» Goal of the exercise: Word for word, print every entry below.

» Supplied data:
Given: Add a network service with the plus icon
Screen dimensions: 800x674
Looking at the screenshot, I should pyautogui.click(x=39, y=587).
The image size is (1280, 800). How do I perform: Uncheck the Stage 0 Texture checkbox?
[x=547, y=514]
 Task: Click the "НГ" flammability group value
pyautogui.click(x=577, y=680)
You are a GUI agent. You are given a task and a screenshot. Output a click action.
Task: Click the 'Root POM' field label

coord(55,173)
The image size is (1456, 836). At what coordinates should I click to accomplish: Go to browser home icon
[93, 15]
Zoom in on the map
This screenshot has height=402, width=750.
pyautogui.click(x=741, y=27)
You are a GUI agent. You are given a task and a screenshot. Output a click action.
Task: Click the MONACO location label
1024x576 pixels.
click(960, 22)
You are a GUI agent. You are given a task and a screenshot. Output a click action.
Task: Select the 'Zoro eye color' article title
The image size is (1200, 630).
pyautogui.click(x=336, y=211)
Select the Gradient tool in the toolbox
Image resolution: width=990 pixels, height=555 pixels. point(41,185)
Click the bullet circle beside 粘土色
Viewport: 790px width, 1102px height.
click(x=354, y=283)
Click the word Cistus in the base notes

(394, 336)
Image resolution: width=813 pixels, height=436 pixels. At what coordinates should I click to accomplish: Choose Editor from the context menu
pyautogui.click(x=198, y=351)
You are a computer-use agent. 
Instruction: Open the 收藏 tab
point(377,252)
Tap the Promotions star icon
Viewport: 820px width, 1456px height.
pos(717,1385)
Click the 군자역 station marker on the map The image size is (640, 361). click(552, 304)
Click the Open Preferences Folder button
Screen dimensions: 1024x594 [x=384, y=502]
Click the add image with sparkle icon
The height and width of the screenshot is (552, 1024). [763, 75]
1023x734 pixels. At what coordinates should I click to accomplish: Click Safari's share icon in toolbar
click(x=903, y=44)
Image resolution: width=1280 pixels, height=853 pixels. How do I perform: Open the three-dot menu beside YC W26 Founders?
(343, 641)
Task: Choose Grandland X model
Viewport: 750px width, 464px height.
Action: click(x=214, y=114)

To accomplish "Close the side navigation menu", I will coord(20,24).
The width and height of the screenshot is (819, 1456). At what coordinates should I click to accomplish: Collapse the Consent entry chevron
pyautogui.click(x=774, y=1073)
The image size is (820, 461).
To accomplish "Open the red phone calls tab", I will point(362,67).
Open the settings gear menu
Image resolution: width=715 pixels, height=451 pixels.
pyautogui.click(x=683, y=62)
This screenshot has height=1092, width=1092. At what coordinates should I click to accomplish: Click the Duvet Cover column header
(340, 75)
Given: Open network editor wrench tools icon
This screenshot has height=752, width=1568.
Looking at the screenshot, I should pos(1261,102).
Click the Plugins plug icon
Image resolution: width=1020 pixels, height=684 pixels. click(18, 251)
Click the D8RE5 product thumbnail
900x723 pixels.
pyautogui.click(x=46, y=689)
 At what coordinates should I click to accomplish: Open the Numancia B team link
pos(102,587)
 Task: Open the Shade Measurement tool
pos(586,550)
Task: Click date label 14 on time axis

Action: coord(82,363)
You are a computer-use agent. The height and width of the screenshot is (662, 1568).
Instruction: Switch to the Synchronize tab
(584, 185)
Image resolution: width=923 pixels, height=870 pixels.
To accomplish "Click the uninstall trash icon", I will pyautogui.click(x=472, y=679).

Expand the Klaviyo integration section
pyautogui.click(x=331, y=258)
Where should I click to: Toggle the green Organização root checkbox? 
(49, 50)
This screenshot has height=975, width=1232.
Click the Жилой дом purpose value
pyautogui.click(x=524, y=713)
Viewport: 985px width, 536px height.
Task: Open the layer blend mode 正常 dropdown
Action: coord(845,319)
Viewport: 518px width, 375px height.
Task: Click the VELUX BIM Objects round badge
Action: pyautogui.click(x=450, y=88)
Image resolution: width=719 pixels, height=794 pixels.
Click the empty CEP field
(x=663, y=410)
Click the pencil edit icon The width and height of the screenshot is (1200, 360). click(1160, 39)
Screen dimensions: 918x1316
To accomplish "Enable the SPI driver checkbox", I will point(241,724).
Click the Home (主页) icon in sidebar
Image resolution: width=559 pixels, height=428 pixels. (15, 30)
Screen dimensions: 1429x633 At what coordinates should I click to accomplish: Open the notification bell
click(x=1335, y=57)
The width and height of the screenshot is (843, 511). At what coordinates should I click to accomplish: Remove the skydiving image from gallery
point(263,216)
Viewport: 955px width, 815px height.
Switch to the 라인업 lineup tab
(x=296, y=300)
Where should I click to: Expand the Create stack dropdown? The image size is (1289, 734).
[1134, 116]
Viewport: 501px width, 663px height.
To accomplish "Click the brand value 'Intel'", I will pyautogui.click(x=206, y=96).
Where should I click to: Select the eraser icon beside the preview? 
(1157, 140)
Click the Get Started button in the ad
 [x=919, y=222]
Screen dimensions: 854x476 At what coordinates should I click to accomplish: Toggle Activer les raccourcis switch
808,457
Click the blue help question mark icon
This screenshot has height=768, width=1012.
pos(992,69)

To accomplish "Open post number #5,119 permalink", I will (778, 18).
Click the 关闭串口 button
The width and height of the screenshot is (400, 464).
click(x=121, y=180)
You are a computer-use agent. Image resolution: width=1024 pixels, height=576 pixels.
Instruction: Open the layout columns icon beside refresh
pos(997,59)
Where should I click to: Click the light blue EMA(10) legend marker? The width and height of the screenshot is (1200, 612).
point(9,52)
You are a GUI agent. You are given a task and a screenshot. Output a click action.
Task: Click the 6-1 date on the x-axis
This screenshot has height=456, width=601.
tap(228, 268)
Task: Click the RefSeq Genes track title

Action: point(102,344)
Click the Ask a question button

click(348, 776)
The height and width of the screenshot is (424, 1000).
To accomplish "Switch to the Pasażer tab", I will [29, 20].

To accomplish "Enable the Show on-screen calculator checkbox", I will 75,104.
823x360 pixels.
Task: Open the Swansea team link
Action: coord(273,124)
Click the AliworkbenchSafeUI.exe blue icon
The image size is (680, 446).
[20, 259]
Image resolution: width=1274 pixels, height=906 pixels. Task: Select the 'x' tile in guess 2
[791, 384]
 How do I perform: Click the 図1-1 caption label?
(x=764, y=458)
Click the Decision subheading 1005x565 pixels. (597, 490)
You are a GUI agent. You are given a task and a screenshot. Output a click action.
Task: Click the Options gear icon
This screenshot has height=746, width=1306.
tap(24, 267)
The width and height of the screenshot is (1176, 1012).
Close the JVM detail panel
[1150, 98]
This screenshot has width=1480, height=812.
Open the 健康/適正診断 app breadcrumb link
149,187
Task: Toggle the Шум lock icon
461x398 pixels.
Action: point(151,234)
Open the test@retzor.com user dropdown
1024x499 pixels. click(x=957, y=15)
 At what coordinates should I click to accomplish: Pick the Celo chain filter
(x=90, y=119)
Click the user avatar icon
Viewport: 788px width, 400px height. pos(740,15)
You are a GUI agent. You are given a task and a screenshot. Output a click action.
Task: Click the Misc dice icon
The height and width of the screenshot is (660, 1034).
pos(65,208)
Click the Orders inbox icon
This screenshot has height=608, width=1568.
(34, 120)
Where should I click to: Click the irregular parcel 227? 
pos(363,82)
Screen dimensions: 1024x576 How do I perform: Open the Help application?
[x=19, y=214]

» Result of this task:
Given: Add a network service with the plus icon
Screen dimensions: 800x674
Looking at the screenshot, I should pyautogui.click(x=39, y=587).
The image size is (1280, 800). How do I perform: Uncheck the Stage 0 Texture checkbox?
[x=547, y=514]
 Task: Click the "НГ" flammability group value
pyautogui.click(x=577, y=680)
You are a GUI agent. You are given a task and a screenshot. Output a click action.
Task: Click the 'Root POM' field label

coord(55,173)
The image size is (1456, 836). At what coordinates should I click to accomplish: Go to browser home icon
[93, 15]
Zoom in on the map
This screenshot has height=402, width=750.
pyautogui.click(x=741, y=27)
You are a GUI agent. You are given a task and a screenshot. Output a click action.
Task: Click the MONACO location label
1024x576 pixels.
click(960, 22)
You are a GUI agent. You are given a task and a screenshot. Output a click action.
Task: Select the 'Zoro eye color' article title
The image size is (1200, 630).
pyautogui.click(x=336, y=211)
Select the Gradient tool in the toolbox
Image resolution: width=990 pixels, height=555 pixels. point(41,185)
Click the bullet circle beside 粘土色
Viewport: 790px width, 1102px height.
click(x=354, y=283)
Click the word Cistus in the base notes

(394, 336)
Image resolution: width=813 pixels, height=436 pixels. At what coordinates should I click to accomplish: Choose Editor from the context menu
pyautogui.click(x=198, y=351)
You are a computer-use agent. 
Instruction: Open the 收藏 tab
point(377,252)
Tap the Promotions star icon
Viewport: 820px width, 1456px height.
pos(717,1385)
Click the 군자역 station marker on the map The image size is (640, 361). click(552, 304)
Click the Open Preferences Folder button
Screen dimensions: 1024x594 [x=384, y=502]
Click the add image with sparkle icon
The height and width of the screenshot is (552, 1024). [763, 75]
1023x734 pixels. At what coordinates should I click to accomplish: Click Safari's share icon in toolbar
click(x=903, y=44)
Image resolution: width=1280 pixels, height=853 pixels. How do I perform: Open the three-dot menu beside YC W26 Founders?
(343, 641)
Task: Choose Grandland X model
Viewport: 750px width, 464px height.
Action: click(x=214, y=114)

To accomplish "Close the side navigation menu", I will coord(20,24).
The width and height of the screenshot is (819, 1456). At what coordinates should I click to accomplish: Collapse the Consent entry chevron
pyautogui.click(x=774, y=1073)
The image size is (820, 461).
To accomplish "Open the red phone calls tab", I will point(362,67).
Open the settings gear menu
Image resolution: width=715 pixels, height=451 pixels.
pyautogui.click(x=683, y=62)
This screenshot has height=1092, width=1092. At what coordinates should I click to accomplish: Click the Duvet Cover column header
(340, 75)
Given: Open network editor wrench tools icon
This screenshot has height=752, width=1568.
Looking at the screenshot, I should pos(1261,102).
Click the Plugins plug icon
Image resolution: width=1020 pixels, height=684 pixels. click(18, 251)
Click the D8RE5 product thumbnail
900x723 pixels.
pyautogui.click(x=46, y=689)
 At what coordinates should I click to accomplish: Open the Numancia B team link
pos(102,587)
 Task: Open the Shade Measurement tool
pos(586,550)
Task: Click date label 14 on time axis

Action: coord(82,363)
You are a computer-use agent. The height and width of the screenshot is (662, 1568).
Instruction: Switch to the Synchronize tab
(584, 185)
Image resolution: width=923 pixels, height=870 pixels.
To accomplish "Click the uninstall trash icon", I will pyautogui.click(x=472, y=679).

Expand the Klaviyo integration section
pyautogui.click(x=331, y=258)
Where should I click to: Toggle the green Organização root checkbox? 
(49, 50)
This screenshot has height=975, width=1232.
Click the Жилой дом purpose value
pyautogui.click(x=524, y=713)
Viewport: 985px width, 536px height.
Task: Open the layer blend mode 正常 dropdown
Action: coord(845,319)
Viewport: 518px width, 375px height.
Task: Click the VELUX BIM Objects round badge
Action: pyautogui.click(x=450, y=88)
Image resolution: width=719 pixels, height=794 pixels.
Click the empty CEP field
(x=663, y=410)
Click the pencil edit icon The width and height of the screenshot is (1200, 360). click(1160, 39)
Screen dimensions: 918x1316
To accomplish "Enable the SPI driver checkbox", I will point(241,724).
Click the Home (主页) icon in sidebar
Image resolution: width=559 pixels, height=428 pixels. (15, 30)
Screen dimensions: 1429x633 At what coordinates should I click to accomplish: Open the notification bell
click(x=1335, y=57)
The width and height of the screenshot is (843, 511). At what coordinates should I click to accomplish: Remove the skydiving image from gallery
point(263,216)
Viewport: 955px width, 815px height.
Switch to the 라인업 lineup tab
(x=296, y=300)
Where should I click to: Expand the Create stack dropdown? The image size is (1289, 734).
[1134, 116]
Viewport: 501px width, 663px height.
To accomplish "Click the brand value 'Intel'", I will pyautogui.click(x=206, y=96).
Where should I click to: Select the eraser icon beside the preview? 
(1157, 140)
Click the Get Started button in the ad
 [x=919, y=222]
Screen dimensions: 854x476 At what coordinates should I click to accomplish: Toggle Activer les raccourcis switch
808,457
Click the blue help question mark icon
This screenshot has height=768, width=1012.
pos(992,69)

To accomplish "Open post number #5,119 permalink", I will (778, 18).
Click the 关闭串口 button
The width and height of the screenshot is (400, 464).
click(x=121, y=180)
You are a computer-use agent. Image resolution: width=1024 pixels, height=576 pixels.
Instruction: Open the layout columns icon beside refresh
pos(997,59)
Where should I click to: Click the light blue EMA(10) legend marker? The width and height of the screenshot is (1200, 612).
point(9,52)
You are a GUI agent. You are given a task and a screenshot. Output a click action.
Task: Click the 6-1 date on the x-axis
This screenshot has height=456, width=601.
tap(228, 268)
Task: Click the RefSeq Genes track title

Action: point(102,344)
Click the Ask a question button

click(348, 776)
The height and width of the screenshot is (424, 1000).
To accomplish "Switch to the Pasażer tab", I will [29, 20].

To accomplish "Enable the Show on-screen calculator checkbox", I will 75,104.
823x360 pixels.
Task: Open the Swansea team link
Action: coord(273,124)
Click the AliworkbenchSafeUI.exe blue icon
The image size is (680, 446).
[20, 259]
Image resolution: width=1274 pixels, height=906 pixels. Task: Select the 'x' tile in guess 2
[791, 384]
 How do I perform: Click the 図1-1 caption label?
(x=764, y=458)
Click the Decision subheading 1005x565 pixels. (597, 490)
You are a GUI agent. You are given a task and a screenshot. Output a click action.
Task: Click the Options gear icon
This screenshot has height=746, width=1306.
tap(24, 267)
The width and height of the screenshot is (1176, 1012).
Close the JVM detail panel
[1150, 98]
This screenshot has width=1480, height=812.
Open the 健康/適正診断 app breadcrumb link
149,187
Task: Toggle the Шум lock icon
461x398 pixels.
Action: point(151,234)
Open the test@retzor.com user dropdown
1024x499 pixels. click(x=957, y=15)
 At what coordinates should I click to accomplish: Pick the Celo chain filter
(x=90, y=119)
Click the user avatar icon
Viewport: 788px width, 400px height. pos(740,15)
You are a GUI agent. You are given a task and a screenshot. Output a click action.
Task: Click the Misc dice icon
The height and width of the screenshot is (660, 1034).
pos(65,208)
Click the Orders inbox icon
This screenshot has height=608, width=1568.
(34, 120)
Where should I click to: Click the irregular parcel 227? 
pos(363,82)
Screen dimensions: 1024x576 How do I perform: Open the Help application?
[x=19, y=214]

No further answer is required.